Fajri menjelaskan, warga sempat melakukan pengecekan mandiri untuk mencari sumber bau tersebut. Namun upaya itu tidak membuahkan hasil.
Petugas dari Dinas Pemadam Kebakaran (Damkar) Kota Cilegon juga sempat turun ke lokasi setelah mendapat laporan warga.
Meski dilakukan penyisiran di sekitar rumah warga, sumber bau tetap tidak ditemukan.
“Sudah dicari bersama warga dan petugas Damkar, tapi sumber bau belum diketahui,” katanya.
Untuk mengantisipasi potensi bahaya, kejadian itu kemudian dilaporkan ke Polsek Cibeber Polres Cilegon.
Salah seorang warga, Lambok, mengaku bau tersebut sangat menyengat dan paling terasa di area dapur serta kamar mandi rumahnya.
“Baunya seperti bensin dan cukup menyengat.
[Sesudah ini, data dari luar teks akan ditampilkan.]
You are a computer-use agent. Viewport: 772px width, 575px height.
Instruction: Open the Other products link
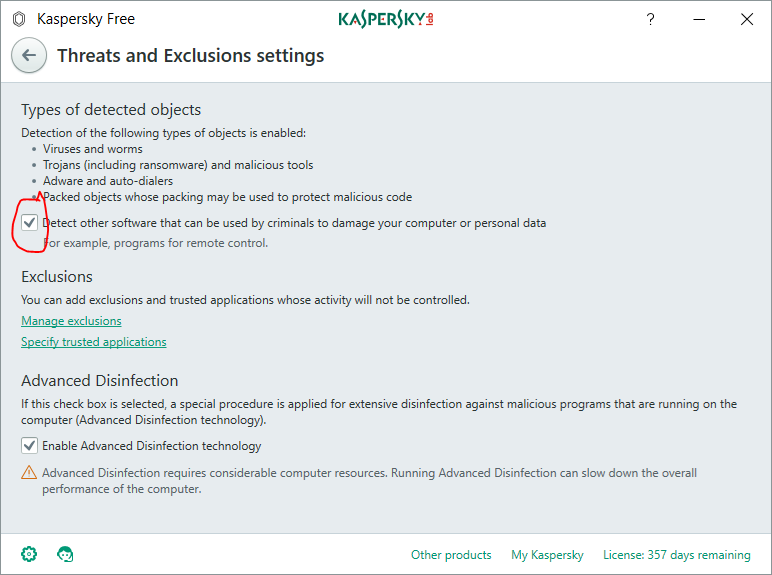click(451, 555)
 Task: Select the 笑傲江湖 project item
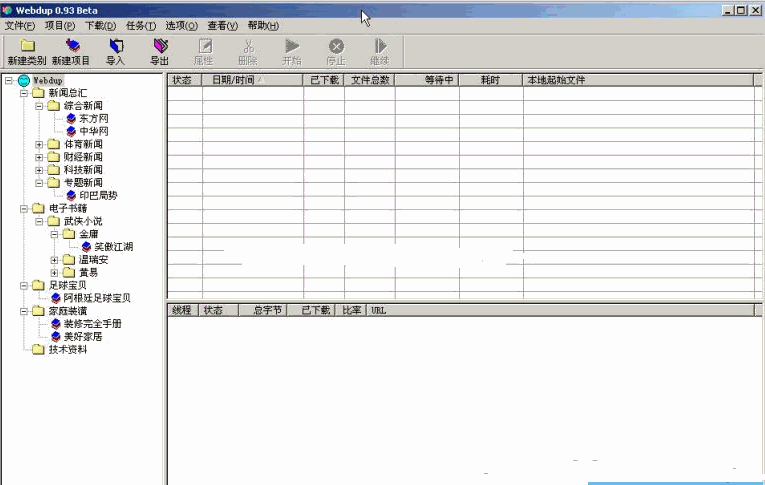113,247
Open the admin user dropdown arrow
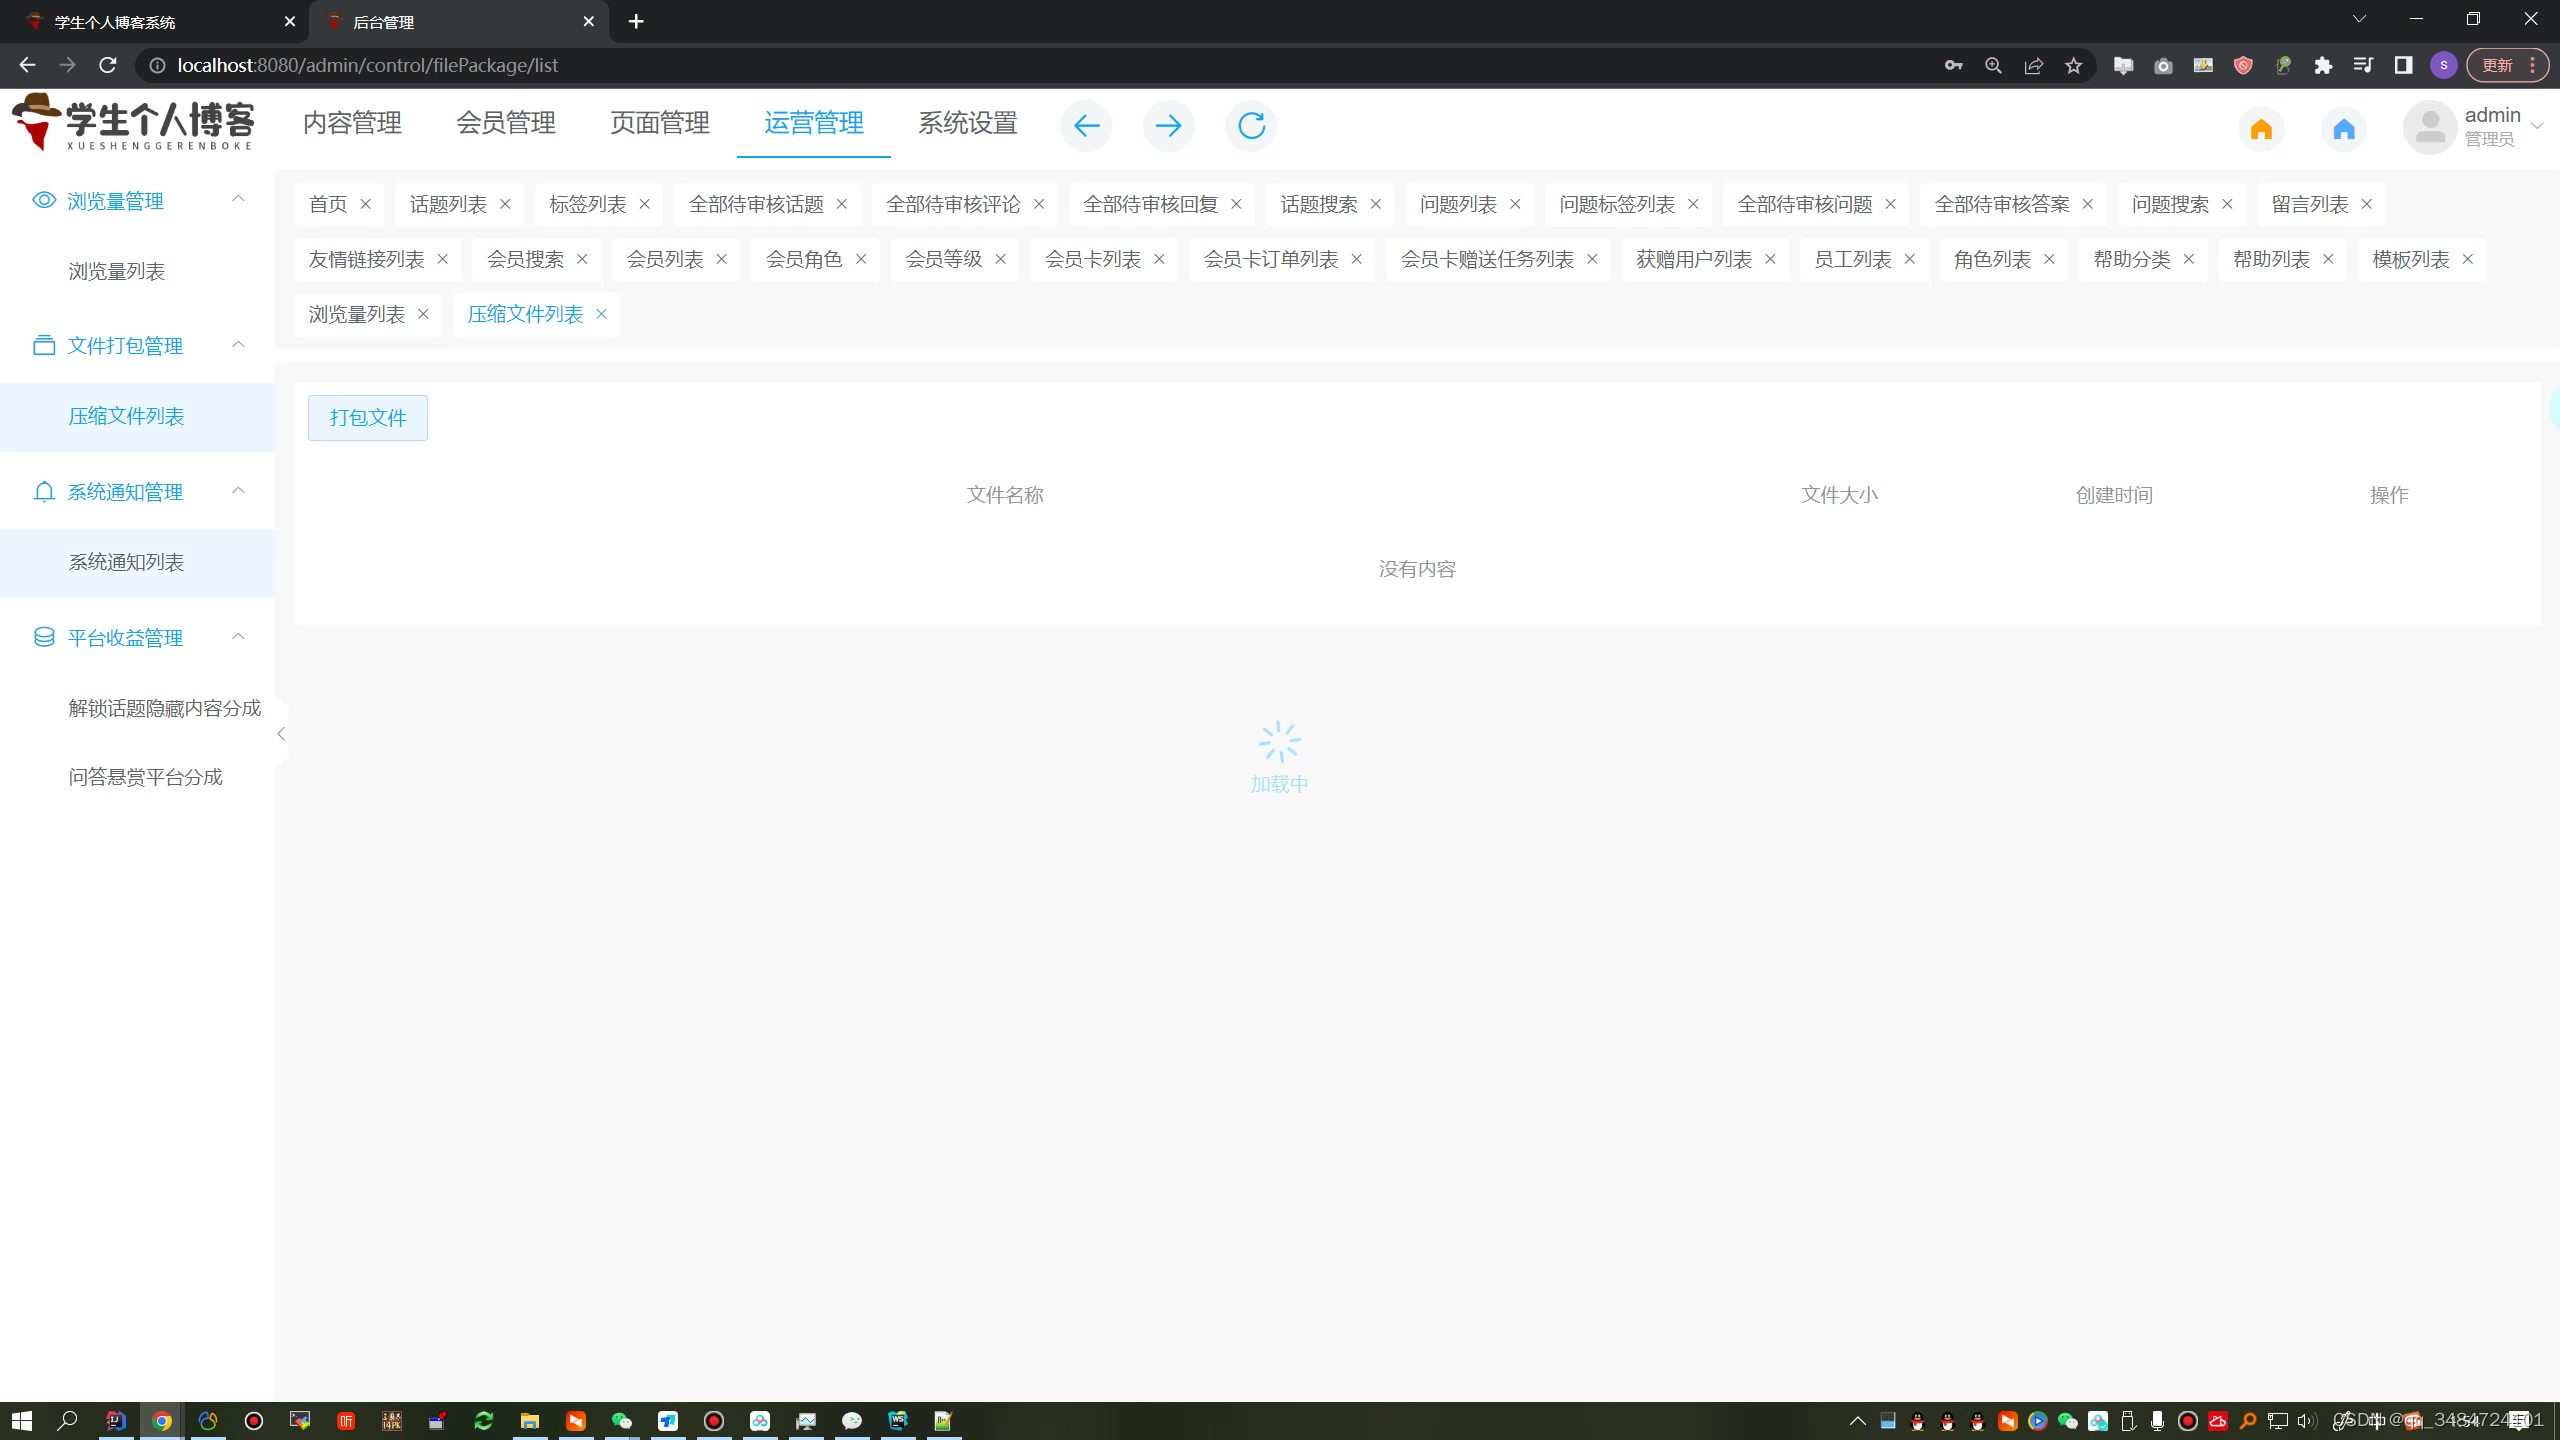Viewport: 2560px width, 1440px height. click(x=2537, y=126)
Paling terasa di dapur dan kamar mandi,” ujarnya.
Sebagian warga menduga bau itu berasal dari aktivitas pom bensin Pep Shop yang lokasinya tidak jauh dari kawasan perumahan. Namun dugaan tersebut masih belum dapat dipastikan.
Sementara itu, Kanit Samapta Polsek Cibeber IPDA Syafrudin mengatakan pihaknya langsung mendatangi lokasi setelah menerima laporan warga.
Bersama anggota Bhabinkamtibmas Aipda Prasetya dan petugas piket Reskrim Bripka Korentus, polisi melakukan pengecekan di sekitar lokasi.
“Setelah menerima laporan melalui telepon, kami langsung ke lokasi. Saat dilakukan pengecekan, sumber bau tidak ditemukan dan aroma yang dikeluhkan warga sudah tidak tercium,” kata Syafrudin. (*/Nandi)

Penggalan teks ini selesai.